▸ Saved data entries:
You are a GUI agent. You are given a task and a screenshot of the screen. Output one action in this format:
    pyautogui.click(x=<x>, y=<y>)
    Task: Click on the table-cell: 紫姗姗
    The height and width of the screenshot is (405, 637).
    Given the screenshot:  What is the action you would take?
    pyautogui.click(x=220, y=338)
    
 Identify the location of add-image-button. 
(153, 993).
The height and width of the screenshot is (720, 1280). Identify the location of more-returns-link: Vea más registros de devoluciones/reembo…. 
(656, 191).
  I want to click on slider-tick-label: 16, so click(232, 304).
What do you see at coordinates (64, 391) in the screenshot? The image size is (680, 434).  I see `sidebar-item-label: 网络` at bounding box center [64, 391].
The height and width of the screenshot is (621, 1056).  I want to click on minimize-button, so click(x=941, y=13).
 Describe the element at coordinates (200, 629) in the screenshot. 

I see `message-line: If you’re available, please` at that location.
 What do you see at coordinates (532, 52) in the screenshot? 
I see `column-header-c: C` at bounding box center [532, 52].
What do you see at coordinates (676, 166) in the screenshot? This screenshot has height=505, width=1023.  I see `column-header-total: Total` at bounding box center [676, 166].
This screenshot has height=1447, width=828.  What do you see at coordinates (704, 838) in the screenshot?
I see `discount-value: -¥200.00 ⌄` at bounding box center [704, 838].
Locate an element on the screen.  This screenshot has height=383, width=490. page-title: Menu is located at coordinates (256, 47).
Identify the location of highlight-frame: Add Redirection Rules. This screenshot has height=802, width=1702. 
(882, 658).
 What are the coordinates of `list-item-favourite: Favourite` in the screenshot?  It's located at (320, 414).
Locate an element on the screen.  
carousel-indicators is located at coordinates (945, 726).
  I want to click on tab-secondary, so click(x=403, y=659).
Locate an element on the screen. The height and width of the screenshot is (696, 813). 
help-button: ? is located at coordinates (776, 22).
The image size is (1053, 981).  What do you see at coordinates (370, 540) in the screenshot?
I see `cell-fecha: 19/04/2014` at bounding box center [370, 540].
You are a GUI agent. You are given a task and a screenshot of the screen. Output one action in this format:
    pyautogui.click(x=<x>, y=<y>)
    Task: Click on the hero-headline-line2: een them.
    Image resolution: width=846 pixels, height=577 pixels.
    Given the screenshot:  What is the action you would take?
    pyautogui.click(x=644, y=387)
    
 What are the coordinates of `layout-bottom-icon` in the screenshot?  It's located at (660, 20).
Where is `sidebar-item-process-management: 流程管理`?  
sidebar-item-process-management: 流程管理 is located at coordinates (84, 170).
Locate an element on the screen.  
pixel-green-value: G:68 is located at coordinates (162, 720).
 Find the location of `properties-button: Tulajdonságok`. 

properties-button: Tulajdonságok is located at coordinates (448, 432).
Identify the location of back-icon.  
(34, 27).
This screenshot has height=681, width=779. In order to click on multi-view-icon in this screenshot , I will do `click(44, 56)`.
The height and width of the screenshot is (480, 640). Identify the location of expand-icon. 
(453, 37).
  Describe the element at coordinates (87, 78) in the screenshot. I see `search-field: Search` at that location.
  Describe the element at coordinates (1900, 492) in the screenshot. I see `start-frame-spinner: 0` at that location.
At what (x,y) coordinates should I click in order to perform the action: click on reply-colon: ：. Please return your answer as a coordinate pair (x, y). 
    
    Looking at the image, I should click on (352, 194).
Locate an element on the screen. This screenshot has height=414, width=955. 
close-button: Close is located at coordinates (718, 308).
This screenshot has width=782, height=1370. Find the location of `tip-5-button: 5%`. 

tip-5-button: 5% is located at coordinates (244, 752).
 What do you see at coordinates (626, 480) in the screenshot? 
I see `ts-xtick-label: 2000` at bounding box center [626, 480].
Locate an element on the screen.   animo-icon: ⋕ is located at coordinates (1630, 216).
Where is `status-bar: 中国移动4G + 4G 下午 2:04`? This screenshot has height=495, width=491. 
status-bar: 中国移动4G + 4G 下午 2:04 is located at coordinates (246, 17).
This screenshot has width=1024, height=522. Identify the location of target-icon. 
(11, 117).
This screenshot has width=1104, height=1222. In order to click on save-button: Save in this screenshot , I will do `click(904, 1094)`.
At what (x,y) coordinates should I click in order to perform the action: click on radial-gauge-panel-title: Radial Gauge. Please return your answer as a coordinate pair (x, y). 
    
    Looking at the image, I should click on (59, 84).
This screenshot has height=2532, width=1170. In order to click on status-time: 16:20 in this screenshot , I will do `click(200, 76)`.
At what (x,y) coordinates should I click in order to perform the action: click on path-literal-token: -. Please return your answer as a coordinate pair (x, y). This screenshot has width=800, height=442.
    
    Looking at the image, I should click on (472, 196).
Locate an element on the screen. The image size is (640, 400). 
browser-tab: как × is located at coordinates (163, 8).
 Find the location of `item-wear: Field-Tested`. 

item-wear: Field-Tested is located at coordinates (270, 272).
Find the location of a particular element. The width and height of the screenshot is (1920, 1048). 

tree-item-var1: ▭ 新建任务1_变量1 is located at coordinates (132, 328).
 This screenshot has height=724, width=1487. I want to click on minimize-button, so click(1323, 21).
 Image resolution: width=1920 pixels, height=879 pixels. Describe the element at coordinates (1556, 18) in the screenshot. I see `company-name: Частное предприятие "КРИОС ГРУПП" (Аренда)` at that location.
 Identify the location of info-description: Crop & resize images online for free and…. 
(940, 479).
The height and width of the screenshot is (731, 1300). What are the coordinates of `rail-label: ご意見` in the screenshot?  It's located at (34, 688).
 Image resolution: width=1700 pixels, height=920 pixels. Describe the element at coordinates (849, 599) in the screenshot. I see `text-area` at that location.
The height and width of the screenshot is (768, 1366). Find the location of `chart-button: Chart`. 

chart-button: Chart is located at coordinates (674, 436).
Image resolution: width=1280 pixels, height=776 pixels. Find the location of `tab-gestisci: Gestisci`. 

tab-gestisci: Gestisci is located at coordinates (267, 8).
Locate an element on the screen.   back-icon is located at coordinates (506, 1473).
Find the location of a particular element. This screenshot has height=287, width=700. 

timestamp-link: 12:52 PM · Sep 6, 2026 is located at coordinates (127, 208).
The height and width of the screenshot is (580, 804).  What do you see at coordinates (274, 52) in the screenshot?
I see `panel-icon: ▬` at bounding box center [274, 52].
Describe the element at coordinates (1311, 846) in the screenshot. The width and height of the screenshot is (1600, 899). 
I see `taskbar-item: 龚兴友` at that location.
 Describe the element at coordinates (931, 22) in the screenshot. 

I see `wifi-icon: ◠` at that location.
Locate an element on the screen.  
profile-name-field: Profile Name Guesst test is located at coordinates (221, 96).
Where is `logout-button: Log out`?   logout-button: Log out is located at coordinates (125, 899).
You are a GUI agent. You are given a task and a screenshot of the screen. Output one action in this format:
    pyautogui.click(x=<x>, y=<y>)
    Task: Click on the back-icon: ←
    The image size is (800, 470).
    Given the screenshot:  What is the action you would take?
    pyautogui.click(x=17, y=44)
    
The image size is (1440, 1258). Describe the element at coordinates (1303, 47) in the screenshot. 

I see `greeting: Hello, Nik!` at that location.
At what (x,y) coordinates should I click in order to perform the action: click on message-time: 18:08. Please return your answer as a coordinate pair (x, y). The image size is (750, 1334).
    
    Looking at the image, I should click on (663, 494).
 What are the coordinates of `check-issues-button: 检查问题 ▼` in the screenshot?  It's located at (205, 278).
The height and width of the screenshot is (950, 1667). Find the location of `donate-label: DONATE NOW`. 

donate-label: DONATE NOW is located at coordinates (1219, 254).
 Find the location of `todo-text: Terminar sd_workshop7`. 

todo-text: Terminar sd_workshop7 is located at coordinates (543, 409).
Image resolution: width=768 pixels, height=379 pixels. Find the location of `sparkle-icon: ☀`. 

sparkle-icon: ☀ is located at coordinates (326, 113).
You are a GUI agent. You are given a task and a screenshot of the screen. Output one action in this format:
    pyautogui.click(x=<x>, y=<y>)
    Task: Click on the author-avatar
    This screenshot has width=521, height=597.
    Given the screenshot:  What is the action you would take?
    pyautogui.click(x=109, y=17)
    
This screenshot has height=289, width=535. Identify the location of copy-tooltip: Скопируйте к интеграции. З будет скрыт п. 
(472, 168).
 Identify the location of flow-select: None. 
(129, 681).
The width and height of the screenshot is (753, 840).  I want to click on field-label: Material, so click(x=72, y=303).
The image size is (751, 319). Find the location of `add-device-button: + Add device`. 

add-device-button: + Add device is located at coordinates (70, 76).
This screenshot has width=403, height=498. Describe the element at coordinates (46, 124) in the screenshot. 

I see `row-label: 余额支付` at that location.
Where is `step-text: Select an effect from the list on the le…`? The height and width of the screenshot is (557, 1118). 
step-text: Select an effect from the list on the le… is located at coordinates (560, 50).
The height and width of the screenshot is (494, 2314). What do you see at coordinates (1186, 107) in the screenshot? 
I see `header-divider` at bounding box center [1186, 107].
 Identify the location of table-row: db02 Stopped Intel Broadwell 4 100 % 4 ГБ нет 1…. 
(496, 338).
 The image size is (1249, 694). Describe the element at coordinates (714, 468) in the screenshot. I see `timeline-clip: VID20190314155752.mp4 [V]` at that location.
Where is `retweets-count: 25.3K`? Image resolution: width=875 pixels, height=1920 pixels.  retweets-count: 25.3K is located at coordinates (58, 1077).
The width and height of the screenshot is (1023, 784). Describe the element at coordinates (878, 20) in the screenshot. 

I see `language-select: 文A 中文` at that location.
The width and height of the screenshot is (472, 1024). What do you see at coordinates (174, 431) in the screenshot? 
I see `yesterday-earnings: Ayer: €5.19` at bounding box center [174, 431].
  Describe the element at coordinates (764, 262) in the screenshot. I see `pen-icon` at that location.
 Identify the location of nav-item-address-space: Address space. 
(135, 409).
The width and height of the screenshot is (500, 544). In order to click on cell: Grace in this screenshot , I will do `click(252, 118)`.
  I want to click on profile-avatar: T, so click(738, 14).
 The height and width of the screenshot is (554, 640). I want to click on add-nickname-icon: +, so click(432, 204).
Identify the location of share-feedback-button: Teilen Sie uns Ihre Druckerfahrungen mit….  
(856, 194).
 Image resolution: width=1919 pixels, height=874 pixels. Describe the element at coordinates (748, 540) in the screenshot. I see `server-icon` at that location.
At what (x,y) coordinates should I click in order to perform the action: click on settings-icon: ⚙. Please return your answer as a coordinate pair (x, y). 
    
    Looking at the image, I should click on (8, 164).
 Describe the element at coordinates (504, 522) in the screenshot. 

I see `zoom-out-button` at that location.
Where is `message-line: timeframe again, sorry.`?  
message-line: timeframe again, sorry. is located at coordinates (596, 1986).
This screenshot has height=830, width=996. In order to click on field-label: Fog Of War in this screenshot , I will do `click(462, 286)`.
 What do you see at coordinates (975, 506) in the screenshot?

▸ Your instructions: Copy out the lines of the listing from the line containing "Image resolution: width=1280" through the line containing "coordinates (506, 1473).", keeping both of those lines.

▸ Result of this task:
Image resolution: width=1280 pixels, height=776 pixels. Find the location of `tab-gestisci: Gestisci`. 

tab-gestisci: Gestisci is located at coordinates (267, 8).
Locate an element on the screen.   back-icon is located at coordinates (506, 1473).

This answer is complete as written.